- _Stored rows_
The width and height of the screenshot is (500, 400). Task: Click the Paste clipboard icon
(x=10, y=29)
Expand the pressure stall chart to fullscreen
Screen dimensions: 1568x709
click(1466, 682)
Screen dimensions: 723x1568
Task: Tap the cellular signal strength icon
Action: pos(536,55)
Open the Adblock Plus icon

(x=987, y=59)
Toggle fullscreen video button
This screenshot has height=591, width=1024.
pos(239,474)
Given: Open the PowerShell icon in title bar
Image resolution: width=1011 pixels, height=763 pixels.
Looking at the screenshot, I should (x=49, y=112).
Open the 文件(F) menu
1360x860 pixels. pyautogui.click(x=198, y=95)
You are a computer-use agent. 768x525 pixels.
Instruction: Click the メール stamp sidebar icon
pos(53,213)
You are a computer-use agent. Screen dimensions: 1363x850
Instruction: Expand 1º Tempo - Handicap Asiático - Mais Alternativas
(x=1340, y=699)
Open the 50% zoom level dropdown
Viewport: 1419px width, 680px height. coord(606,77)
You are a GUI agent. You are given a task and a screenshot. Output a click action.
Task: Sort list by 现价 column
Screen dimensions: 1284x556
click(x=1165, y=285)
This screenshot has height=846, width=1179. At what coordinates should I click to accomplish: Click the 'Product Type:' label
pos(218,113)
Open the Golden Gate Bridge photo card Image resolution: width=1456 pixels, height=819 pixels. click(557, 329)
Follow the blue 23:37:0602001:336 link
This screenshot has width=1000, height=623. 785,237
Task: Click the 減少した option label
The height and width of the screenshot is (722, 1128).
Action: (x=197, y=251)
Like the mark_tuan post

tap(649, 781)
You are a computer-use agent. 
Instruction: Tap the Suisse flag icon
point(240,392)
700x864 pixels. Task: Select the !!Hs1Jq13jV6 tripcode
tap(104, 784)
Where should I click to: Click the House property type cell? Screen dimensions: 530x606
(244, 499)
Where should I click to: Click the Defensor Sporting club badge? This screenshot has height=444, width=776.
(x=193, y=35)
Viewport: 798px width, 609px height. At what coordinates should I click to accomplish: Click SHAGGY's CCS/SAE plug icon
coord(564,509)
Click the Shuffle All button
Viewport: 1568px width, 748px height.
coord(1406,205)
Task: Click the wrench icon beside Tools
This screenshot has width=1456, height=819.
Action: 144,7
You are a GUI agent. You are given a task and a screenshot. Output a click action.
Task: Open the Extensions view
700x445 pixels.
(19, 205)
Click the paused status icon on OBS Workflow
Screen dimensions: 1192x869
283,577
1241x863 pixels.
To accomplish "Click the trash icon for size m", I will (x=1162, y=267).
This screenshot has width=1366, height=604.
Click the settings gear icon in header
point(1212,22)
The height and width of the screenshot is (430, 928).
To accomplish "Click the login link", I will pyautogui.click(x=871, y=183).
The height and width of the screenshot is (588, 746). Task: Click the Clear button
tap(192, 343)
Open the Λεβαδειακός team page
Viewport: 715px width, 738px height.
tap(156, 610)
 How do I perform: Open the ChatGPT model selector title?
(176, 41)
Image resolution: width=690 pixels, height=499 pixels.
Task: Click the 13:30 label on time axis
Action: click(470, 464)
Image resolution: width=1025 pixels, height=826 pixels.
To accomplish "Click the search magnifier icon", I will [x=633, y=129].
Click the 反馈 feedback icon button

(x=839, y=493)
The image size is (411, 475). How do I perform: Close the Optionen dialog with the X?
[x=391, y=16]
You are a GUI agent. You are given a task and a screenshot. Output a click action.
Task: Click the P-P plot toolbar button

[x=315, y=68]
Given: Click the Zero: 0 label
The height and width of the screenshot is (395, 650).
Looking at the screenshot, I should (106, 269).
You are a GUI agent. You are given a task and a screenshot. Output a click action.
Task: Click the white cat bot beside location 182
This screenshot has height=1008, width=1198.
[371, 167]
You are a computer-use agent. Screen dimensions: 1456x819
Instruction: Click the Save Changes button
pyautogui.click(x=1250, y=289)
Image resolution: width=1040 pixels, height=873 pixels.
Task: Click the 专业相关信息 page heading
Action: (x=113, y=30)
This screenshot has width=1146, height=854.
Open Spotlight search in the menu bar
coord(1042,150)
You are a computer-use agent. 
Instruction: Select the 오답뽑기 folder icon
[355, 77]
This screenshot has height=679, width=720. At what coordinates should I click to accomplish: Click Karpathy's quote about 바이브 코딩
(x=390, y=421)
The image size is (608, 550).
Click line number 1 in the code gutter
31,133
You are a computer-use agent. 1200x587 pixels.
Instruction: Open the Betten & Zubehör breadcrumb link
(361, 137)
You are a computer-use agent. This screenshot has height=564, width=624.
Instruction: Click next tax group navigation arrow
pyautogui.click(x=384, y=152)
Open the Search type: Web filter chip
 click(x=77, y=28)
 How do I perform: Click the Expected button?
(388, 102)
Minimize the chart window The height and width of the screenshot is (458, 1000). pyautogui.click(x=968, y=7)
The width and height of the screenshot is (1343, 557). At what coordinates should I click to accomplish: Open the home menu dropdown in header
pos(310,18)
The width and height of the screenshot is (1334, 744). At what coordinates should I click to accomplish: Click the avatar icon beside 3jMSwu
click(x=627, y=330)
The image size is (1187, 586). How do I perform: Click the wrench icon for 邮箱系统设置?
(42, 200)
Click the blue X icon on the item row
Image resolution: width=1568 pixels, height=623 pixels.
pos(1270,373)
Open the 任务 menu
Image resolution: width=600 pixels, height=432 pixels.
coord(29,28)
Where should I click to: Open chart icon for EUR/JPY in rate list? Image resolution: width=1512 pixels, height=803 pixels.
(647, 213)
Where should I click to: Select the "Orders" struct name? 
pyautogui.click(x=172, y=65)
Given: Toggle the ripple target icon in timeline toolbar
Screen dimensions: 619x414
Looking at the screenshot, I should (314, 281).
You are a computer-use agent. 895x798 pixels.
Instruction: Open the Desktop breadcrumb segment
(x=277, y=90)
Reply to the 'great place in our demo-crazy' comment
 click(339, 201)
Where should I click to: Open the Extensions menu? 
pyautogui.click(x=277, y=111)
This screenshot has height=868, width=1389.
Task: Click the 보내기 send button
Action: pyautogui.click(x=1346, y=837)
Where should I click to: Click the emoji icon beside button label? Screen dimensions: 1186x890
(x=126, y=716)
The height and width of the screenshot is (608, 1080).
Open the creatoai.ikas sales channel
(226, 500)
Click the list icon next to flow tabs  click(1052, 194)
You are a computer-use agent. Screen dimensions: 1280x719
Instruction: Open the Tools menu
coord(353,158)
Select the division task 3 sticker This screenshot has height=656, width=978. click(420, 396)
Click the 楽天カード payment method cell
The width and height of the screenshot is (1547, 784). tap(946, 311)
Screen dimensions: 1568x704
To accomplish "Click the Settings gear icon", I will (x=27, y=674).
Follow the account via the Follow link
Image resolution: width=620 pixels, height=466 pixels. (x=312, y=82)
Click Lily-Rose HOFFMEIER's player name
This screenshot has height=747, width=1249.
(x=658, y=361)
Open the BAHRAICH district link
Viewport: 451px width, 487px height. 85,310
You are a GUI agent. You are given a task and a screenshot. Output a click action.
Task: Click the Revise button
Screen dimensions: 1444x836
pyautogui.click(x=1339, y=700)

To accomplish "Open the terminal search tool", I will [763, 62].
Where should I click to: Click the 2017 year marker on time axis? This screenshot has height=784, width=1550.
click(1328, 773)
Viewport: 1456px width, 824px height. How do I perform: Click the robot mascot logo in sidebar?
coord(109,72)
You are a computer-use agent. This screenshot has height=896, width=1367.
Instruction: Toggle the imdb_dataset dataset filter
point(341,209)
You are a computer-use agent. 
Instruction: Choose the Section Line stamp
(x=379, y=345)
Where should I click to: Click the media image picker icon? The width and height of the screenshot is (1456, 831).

- _Written exercise_
Return each line above that includes the string "coordinates", copied in full.

- _Exercise solution_
This screenshot has height=846, width=1179. At what coordinates should I click to accomplish: Click the 'Product Type:' label
Viewport: 798px width, 609px height. At what coordinates should I click to accomplish: Click SHAGGY's CCS/SAE plug icon
This screenshot has height=679, width=720. At what coordinates should I click to accomplish: Click Karpathy's quote about 바이브 코딩
The width and height of the screenshot is (1343, 557). At what coordinates should I click to accomplish: Open the home menu dropdown in header
The width and height of the screenshot is (1334, 744). At what coordinates should I click to accomplish: Click the avatar icon beside 3jMSwu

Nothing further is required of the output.